I don’t remember how long my mother stayed in the hospital. I remember my father bringing home bags of candy and hamburgers and letting us drink chocolate milk and soda. My mother soon recovered and came home. Within a year, she was pregnant with another sister, and enjoyed a normal, healthy delivery with a full term baby. Between my sister, who was child number 4, and pregnancy number 10, my mother miscarried two more times before giving birth to twin girls. Before returning home from the hospital with the twin newborns, Mom had a tubal ligation (fallopian tubes were cut and tied).
Mom had complete health coverage, a husband and a large extended family. Over the years, I asked her about birth control. Birth control (contraception) was not legal in the US for married couples until 1966. Unmarried or single women could legally obtain contraceptives in 1972. You could, before 1972 get birth control pills if you told your doctor you had unbearable cramps during your period.
Regarding the 8 fetuses that could have been my siblings; I never knew them, they did not have faces, or temperaments, or needs, and they were mostly clumps of cells the size of a cashew nut. In this situation, their demises were spontaneous, and no medical intervention could have saved them.

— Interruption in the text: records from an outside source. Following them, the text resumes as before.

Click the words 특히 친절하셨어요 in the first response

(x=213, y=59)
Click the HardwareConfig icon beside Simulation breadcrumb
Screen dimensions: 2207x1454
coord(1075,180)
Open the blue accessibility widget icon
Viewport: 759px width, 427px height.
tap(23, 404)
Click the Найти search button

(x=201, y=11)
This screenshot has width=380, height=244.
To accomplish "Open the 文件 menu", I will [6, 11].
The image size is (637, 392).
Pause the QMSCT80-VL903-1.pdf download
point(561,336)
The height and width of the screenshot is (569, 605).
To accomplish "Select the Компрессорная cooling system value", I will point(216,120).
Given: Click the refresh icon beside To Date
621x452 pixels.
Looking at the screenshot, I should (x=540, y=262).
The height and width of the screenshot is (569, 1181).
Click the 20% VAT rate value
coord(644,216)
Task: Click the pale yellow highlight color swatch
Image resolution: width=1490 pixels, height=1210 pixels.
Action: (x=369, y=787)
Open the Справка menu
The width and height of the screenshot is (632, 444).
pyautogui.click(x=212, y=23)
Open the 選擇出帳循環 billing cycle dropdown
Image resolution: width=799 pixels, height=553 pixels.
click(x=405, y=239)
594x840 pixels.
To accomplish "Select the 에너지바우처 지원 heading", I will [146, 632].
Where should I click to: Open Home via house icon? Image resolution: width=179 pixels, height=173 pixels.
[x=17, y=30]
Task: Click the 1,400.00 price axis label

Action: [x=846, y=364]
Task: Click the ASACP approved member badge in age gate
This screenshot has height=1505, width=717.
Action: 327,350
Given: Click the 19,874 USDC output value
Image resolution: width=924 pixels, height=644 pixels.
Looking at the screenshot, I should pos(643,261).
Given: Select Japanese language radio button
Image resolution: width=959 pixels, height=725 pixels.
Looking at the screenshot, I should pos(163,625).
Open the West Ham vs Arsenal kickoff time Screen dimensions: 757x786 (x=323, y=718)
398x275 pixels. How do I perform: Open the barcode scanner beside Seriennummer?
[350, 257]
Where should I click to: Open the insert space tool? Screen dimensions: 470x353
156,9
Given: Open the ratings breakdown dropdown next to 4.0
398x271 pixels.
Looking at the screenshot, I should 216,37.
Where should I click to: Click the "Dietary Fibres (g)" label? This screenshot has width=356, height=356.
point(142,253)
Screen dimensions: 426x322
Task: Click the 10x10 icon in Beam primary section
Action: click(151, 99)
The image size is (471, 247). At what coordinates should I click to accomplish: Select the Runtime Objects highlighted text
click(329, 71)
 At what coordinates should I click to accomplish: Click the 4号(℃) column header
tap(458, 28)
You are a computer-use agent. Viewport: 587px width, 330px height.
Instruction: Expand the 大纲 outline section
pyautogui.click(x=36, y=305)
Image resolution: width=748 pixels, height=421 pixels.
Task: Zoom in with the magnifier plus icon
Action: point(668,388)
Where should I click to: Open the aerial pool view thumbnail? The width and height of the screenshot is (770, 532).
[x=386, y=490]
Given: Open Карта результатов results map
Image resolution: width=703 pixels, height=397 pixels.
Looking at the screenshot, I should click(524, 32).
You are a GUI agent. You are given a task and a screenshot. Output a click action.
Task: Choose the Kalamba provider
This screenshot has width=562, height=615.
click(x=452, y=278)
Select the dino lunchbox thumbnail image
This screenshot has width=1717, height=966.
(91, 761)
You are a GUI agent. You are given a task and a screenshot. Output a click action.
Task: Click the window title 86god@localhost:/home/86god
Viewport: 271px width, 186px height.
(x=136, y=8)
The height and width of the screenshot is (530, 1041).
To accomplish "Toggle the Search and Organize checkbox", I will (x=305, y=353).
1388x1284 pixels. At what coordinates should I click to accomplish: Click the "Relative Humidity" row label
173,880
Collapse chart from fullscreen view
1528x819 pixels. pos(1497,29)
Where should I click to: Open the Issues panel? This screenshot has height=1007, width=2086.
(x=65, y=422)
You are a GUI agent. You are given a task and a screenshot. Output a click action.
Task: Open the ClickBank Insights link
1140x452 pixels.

My mother endured too much with all of her pregnancies. There are medical developments for women today that will save lives and keep women healthier. When it comes to the body within the body, decisions need to be made by the woman who is affected. Any advice should come from whomever she chooses to ask. Referendums, legal actions and public protests by people (mostly men) with different religious beliefs or political aspirations, should stay the hell out of her business. She has enough on her plate!